“When suspicious patterns are identified, the system quickly assesses their severity, analyses context, and proposes new detection rules to help intercept them,” said James Roberts (pictured right), executive general manager of fraud and scams at Commonwealth Bank.
“The new agent goes beyond traditional AI by not only rapidly identifying new threats but also determining how it can seek to disrupt them. The agent operates around the clock, continuously monitoring activity and adapting to emerging threats.”
Roberts said proposed rules are not applied automatically. He said they are checked and signed off by the bank’s fraud analytics team before being put into production, under a “human-in-the-loop” process.

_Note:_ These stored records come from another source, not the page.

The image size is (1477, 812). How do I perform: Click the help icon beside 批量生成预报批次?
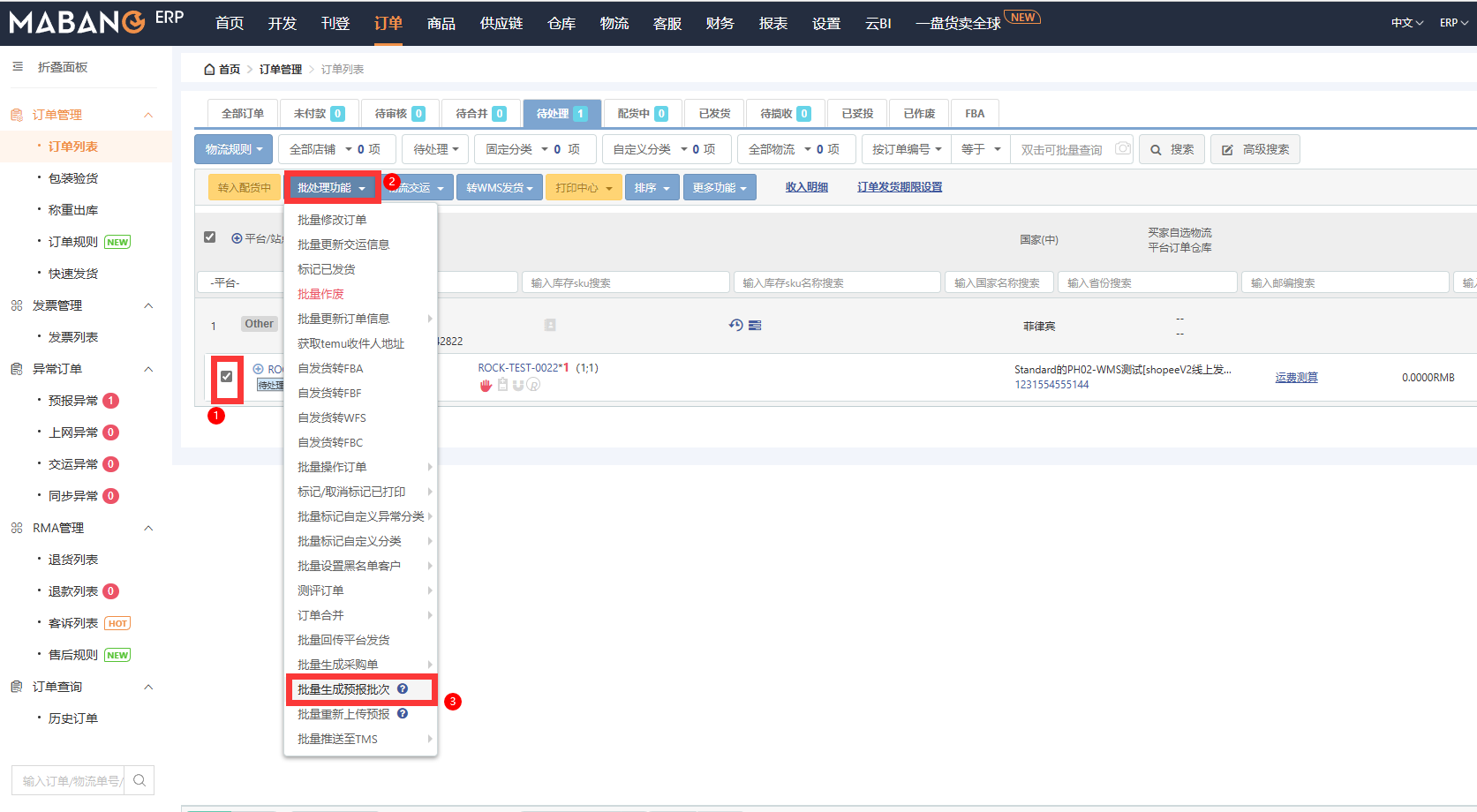pos(403,689)
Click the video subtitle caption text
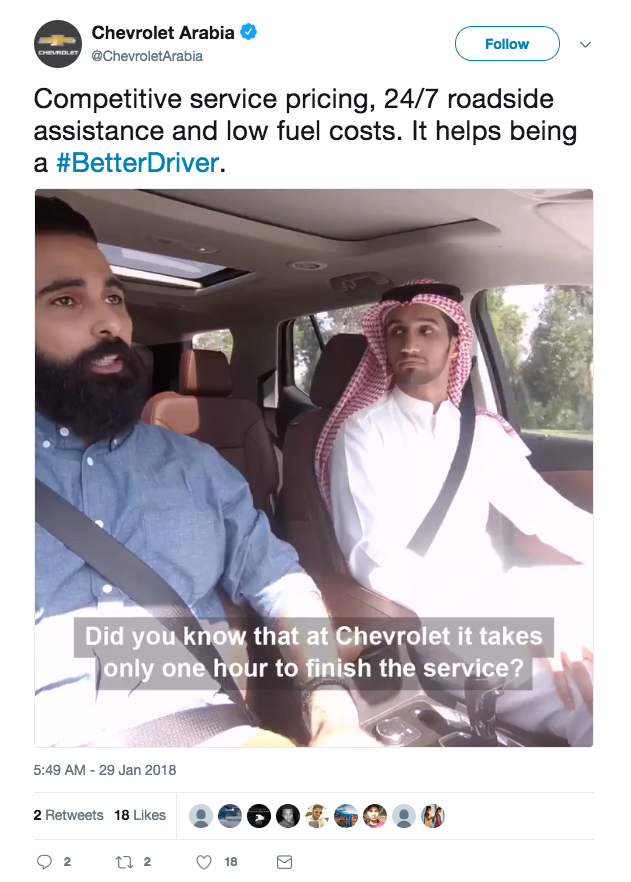 pyautogui.click(x=314, y=652)
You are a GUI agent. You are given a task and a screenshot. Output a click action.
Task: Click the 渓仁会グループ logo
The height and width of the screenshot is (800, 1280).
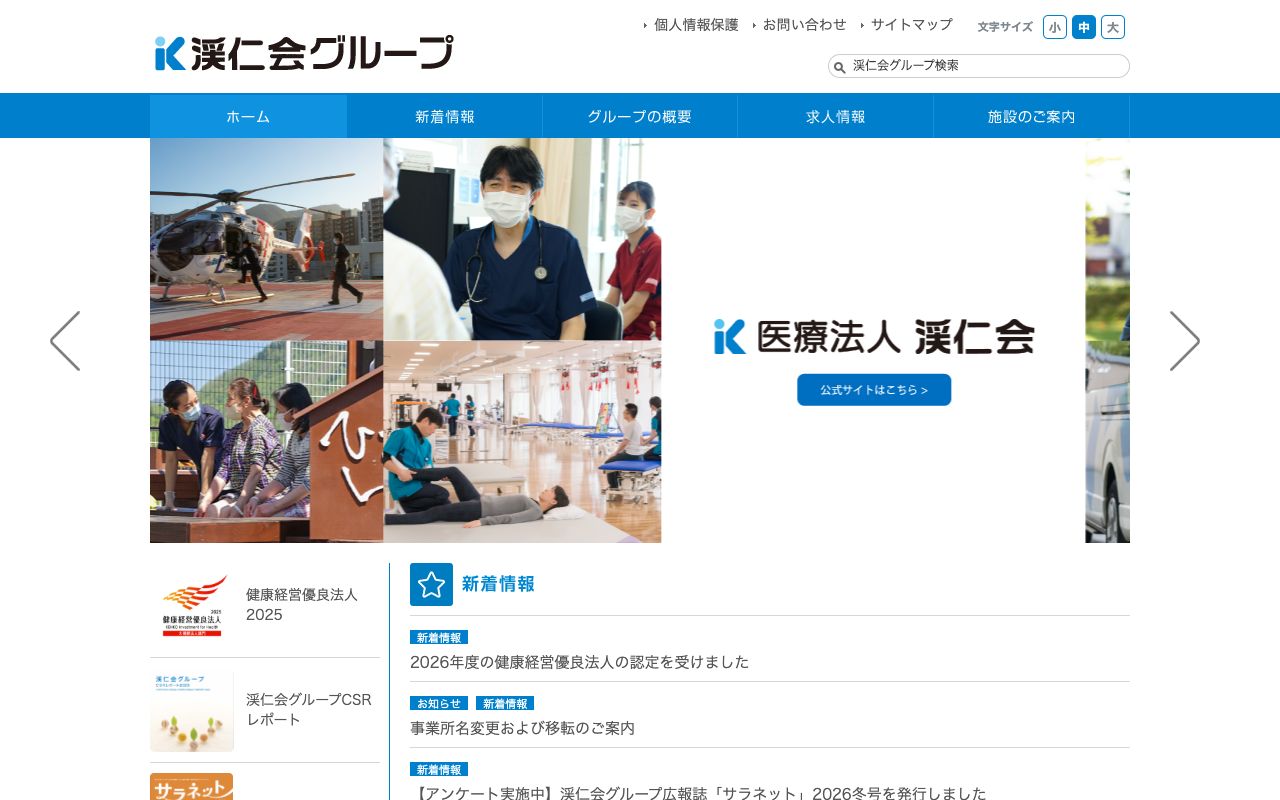coord(302,52)
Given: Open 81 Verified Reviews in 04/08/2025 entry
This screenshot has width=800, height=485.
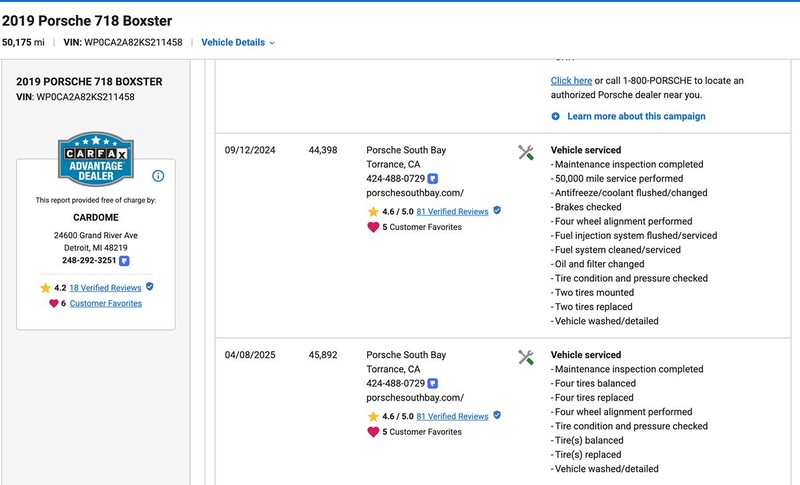Looking at the screenshot, I should (452, 416).
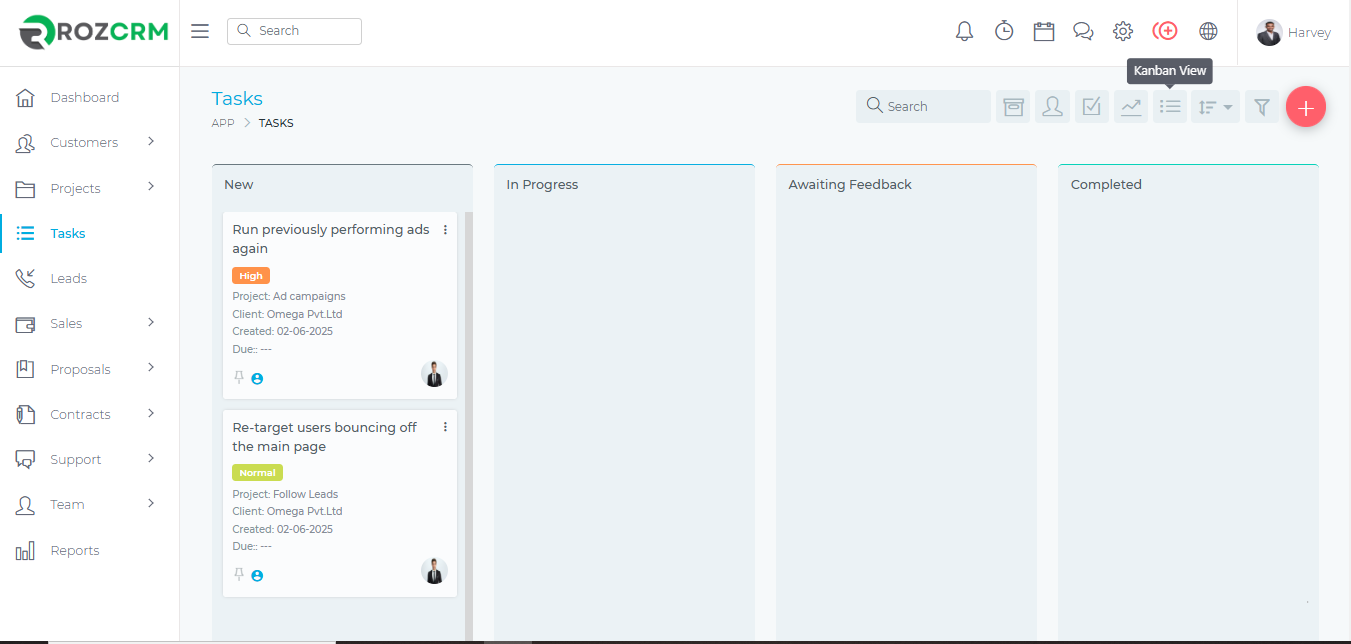Click the red add task button
This screenshot has height=644, width=1351.
(1305, 107)
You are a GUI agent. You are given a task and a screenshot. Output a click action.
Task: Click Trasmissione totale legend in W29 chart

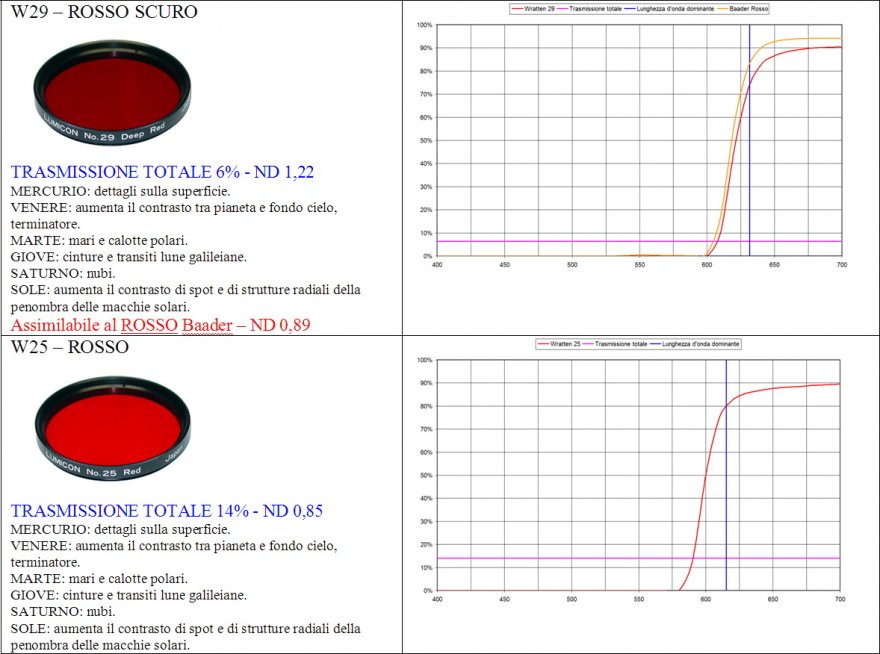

The move comes as the bank investigates a large suspected mortgage fraud scheme that could involve as much as $1 billion in home loans. The alleged activity is understood to centre on falsified borrower information and other irregularities used to obtain approvals across a high number of mortgages. The bank is reviewing affected loans to assess the scale of any losses, identify accountability and determine possible legal or regulatory consequences.
Commonwealth Bank said it processes more than 20 million payments a day on average and sends more than 40,000 warning alerts to customers, on average, through the CommBank app. It claims that its detection technology helped cut fraud losses by more than 20% in the first half of the 2026 financial year compared with the first half of the 2025 financial year.